In Amy Lindsey’s case, months of confusion still lay ahead in her efforts to regain her health care. During her dealings with the state office, constant complications ensued: wrong members of the household listed, updates received at the wrong phone number, documents that disappeared in the mail.
At her lowest point, things became desperate. “Right when I received the information that my case was going to be closed, I ended up getting incredibly sick, very, very sick. None of the local health clinics, even the walk-ins, would see me … I was fearful I would be out of work even longer.”
A solution of sorts may have been reached, as Lindsey appears to have been shunted over to a state coverage plan, though the details are still unclear — much in the way that coverage status for so many others remains baffling and opaque. “It’s been so frustrating, and I’ve been so overwhelmed that I haven’t even looked into any of that yet.
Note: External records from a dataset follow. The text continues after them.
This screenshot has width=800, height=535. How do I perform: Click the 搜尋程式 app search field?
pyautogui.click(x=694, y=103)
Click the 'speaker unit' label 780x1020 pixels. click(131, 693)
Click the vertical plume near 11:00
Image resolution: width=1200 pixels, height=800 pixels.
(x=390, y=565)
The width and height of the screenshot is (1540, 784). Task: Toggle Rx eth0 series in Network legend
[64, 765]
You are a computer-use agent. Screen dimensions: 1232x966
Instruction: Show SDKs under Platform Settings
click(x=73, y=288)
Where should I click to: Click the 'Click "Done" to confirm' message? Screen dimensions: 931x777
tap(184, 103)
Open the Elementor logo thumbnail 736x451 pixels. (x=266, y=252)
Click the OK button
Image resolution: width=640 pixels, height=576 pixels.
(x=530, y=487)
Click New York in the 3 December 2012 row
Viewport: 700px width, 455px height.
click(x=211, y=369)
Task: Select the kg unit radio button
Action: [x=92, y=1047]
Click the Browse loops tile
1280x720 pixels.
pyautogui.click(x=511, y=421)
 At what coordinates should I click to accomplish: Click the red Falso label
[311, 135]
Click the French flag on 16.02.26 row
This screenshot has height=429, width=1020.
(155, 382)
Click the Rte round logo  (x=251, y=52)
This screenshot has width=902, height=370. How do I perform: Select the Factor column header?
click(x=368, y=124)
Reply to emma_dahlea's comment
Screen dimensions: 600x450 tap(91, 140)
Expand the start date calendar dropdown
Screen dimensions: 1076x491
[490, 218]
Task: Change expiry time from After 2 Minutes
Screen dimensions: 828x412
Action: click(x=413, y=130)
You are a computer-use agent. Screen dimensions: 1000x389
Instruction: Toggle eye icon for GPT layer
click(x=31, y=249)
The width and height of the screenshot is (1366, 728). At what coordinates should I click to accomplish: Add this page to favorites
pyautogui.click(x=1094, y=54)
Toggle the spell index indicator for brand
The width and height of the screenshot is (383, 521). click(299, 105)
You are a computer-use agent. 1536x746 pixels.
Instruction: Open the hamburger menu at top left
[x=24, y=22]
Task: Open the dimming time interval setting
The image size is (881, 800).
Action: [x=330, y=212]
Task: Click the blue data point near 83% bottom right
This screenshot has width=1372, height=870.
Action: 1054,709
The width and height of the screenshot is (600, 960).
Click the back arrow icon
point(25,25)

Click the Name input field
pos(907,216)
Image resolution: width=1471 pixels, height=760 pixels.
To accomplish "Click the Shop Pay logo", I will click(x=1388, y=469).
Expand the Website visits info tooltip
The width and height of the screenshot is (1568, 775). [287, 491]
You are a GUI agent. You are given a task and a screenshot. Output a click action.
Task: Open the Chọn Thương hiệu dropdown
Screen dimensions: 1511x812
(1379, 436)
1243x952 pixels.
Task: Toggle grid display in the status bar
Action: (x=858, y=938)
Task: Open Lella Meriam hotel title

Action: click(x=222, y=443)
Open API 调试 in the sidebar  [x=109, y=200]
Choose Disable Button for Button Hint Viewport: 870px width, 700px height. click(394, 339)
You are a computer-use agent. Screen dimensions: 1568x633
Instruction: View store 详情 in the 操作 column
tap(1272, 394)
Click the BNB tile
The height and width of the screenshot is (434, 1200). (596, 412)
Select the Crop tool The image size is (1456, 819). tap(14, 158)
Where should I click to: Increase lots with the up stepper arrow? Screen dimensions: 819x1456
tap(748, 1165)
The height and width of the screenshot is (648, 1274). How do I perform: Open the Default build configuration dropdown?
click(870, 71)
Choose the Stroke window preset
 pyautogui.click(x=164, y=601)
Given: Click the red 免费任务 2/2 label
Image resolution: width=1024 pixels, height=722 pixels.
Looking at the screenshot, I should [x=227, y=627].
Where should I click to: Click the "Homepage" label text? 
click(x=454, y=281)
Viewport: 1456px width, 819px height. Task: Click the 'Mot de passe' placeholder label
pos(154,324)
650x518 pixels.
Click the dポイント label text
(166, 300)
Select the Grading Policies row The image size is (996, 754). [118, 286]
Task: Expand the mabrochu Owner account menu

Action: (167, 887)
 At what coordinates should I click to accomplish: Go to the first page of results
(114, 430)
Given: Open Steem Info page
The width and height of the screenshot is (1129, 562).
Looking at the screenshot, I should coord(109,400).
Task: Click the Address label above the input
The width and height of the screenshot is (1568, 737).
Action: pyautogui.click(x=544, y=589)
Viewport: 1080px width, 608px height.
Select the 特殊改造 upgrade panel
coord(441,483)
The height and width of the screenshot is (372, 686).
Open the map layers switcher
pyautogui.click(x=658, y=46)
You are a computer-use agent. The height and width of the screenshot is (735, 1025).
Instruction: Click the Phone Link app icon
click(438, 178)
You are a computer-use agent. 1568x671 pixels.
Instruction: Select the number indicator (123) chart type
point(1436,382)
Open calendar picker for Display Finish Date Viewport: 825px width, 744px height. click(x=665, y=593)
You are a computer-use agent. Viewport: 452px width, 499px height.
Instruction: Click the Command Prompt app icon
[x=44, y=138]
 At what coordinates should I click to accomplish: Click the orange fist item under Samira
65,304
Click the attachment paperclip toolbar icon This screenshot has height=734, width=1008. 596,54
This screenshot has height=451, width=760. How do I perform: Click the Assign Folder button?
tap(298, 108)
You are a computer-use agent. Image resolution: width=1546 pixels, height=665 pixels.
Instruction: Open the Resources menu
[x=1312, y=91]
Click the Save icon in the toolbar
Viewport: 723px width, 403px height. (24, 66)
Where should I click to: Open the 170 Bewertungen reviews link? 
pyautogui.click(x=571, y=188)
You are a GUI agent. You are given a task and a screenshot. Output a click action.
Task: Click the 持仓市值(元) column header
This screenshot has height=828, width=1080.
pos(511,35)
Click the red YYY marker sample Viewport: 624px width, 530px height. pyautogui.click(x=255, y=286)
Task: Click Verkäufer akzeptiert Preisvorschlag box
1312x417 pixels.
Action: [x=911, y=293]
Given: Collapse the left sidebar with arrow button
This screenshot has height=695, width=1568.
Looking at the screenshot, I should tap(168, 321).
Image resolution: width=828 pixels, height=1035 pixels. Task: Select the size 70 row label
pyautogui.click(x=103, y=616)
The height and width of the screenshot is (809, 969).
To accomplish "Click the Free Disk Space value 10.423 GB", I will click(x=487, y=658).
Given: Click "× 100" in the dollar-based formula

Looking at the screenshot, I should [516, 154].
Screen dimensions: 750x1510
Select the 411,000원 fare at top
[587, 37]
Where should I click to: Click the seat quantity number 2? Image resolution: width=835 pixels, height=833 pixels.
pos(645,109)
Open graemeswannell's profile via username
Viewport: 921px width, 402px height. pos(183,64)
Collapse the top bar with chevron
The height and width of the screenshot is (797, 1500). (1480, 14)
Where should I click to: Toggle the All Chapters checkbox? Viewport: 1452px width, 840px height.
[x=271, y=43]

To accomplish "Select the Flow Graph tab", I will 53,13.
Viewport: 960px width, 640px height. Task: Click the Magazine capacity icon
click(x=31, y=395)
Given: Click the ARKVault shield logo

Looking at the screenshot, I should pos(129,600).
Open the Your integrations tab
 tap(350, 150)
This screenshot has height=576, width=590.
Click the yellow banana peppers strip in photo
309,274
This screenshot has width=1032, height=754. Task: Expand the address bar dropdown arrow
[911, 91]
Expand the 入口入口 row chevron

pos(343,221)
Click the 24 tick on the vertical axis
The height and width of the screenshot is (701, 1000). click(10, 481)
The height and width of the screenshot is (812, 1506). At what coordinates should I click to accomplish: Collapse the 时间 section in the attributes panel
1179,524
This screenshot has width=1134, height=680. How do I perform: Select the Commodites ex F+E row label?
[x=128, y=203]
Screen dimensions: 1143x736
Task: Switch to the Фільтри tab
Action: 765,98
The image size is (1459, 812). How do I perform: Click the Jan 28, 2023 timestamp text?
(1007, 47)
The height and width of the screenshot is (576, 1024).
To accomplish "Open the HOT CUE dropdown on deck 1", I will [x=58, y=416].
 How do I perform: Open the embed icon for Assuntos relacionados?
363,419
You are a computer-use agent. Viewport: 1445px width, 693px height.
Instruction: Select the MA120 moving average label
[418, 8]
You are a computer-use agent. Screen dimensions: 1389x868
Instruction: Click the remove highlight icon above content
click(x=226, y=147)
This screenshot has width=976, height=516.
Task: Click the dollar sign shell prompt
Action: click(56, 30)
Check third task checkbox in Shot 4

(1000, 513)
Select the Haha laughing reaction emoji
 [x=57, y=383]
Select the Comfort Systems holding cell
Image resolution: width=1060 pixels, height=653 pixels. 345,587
I just threw my hands up.” It’s hard to blame her.
Unfortunately, the slashing of the rolls by states like Florida and Arkansas might portend comparable losses of benefits across the country. Caught at this junction of underfunded, inefficient bureaucracy and the ongoing sabotage of social services (another episode in its very long and very bipartisan history), innumerable people in need will go untreated. In a wider view, it should also be taken into account that up to 7.4 million uninsured non-elderly people are eligible for Medicaid — and yet have never signed up. Six in ten of those 7.4 million are people of color; fully one-third are children.
Evidently, as parallel late-pandemic battles like that over student loan relief have also made clear, it was too much to hope that the marginal social aid on offer during the pandemic might represent anything more than a whim of the state, hesitantly given and promptly retracted. The neoliberal state of “normalcy” means that, in the absence of popular resistance, the ownership class shall give and take away as it pleases. It seems we have indeed returned to such a status quo, just as our elite leadership so vocally demanded. It is the social realities and the moral character of that status quo that are in question.